• [Document text]:
====

Megan McDowell: All of your novels have dealt with particularly Chilean subjects—Cuándo éramos inmortales has a lot of your own childhood in it, Oír su voz takes on the complicated process of Chile’s rapid economic liberalization with Pinochet still in power; and of course La Vida Doble deals with the mentality of revolution and the psychological effects of torture. This is your first book translated into English, and I wondered if we could take the opportunity to ask: what does it mean to you to be a Chilean author?

Arturo Fontaine: I have no way of knowing what I would be if I weren’t a Chilean writer. I guess I’d be a Uruguayan or French writer, or a Chinese or Congolese one, who knows. And then, all the same, my books would try to transform my world, to turn to fiction and use it as a means to bring my world closer to those who don’t know it, to turn it into a human experience that is open to anyone. When I read Joyce’s Portrait of the Artist as a Young Man, or Carver’s What We Talk About When We Talk About Love, Banville’s The Untouchable, or Coetzee’s Disgrace, the Irish Catholic world, or a U.S. suburb, the world of a certain English milieu with its refined spies with their ties to the KGB, or the racial tension in South African—each is very present, with its unique local characteristics; nevertheless, through those very distinctive stories and situations the human condition of any time, any place is explored.

La Vida Doble


MMcD
:What does it mean to be translated for an English-speaking audience who won’t have the intimate experience and knowledge of Chile’s history that your Chilean readers have had?

AF: It’s true that the Chileans, Argentines, or Spanish who have read the novel are closer to what I’m narrating. Even so, the story itself is enough. A novel is like a laboratory where an experiment is taking place, but the experiment can be repeated in other places and in other ways because what it shows is of general significance. Hopefully the readers of La Vida Doble: A Novel will be submerged in the strange and idiosyncratic world in which Lorena must live, where they’ll find not “Chileans” or “Latin Americans” but rather simply humans of flesh and bone who cross over by means of the story. Hopefully. Lorena herself says: “Listen well: don’t let the historical anecdote I’m telling constrain you; Chile’s narrow geography, either.


MMcD
: A related question—in the U.S., words like “Socialism,” “Communism,” and “Revolution” have a different resonance than they do in Chile. Even for people on the left, “communism” is associated with experiences of dictatorship and repression, and doesn’t have romantic or idealistic associations that it does for Lorena, or that people in Chile are more aware of, even if they don’t share them; there is little history of socialist ideas or movements in the U.S. Is there anything in particular you think your North American readers should be aware of about Chile’s history as they read your book?

====

• [Data lines]:
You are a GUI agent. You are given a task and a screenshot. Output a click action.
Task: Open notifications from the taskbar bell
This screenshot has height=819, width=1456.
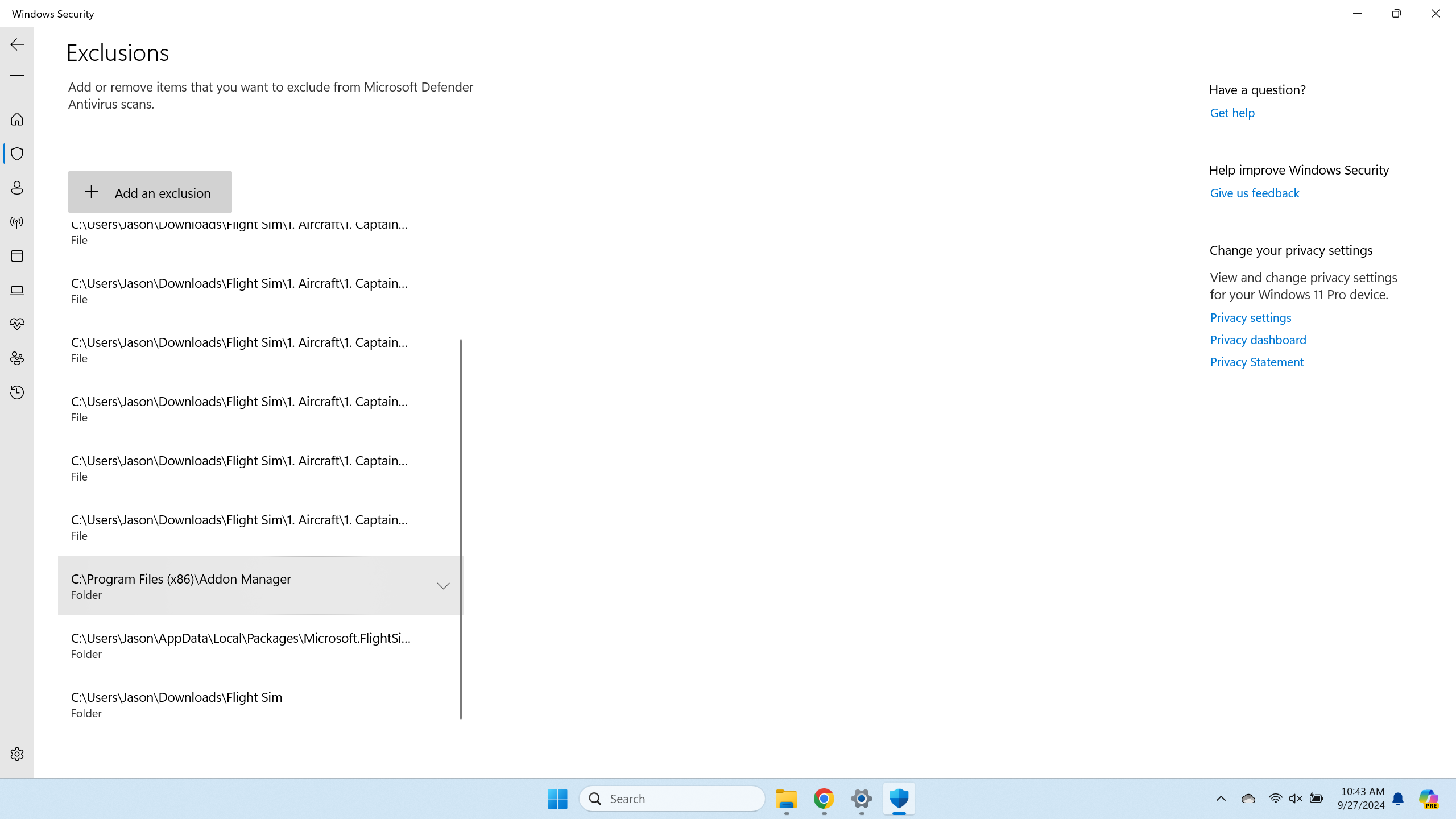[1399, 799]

====

In the interview with Arturo Fontaine, what does he say a novel is like?

A laboratory where an experiment is taking place, one that can be repeated in other places and in other ways.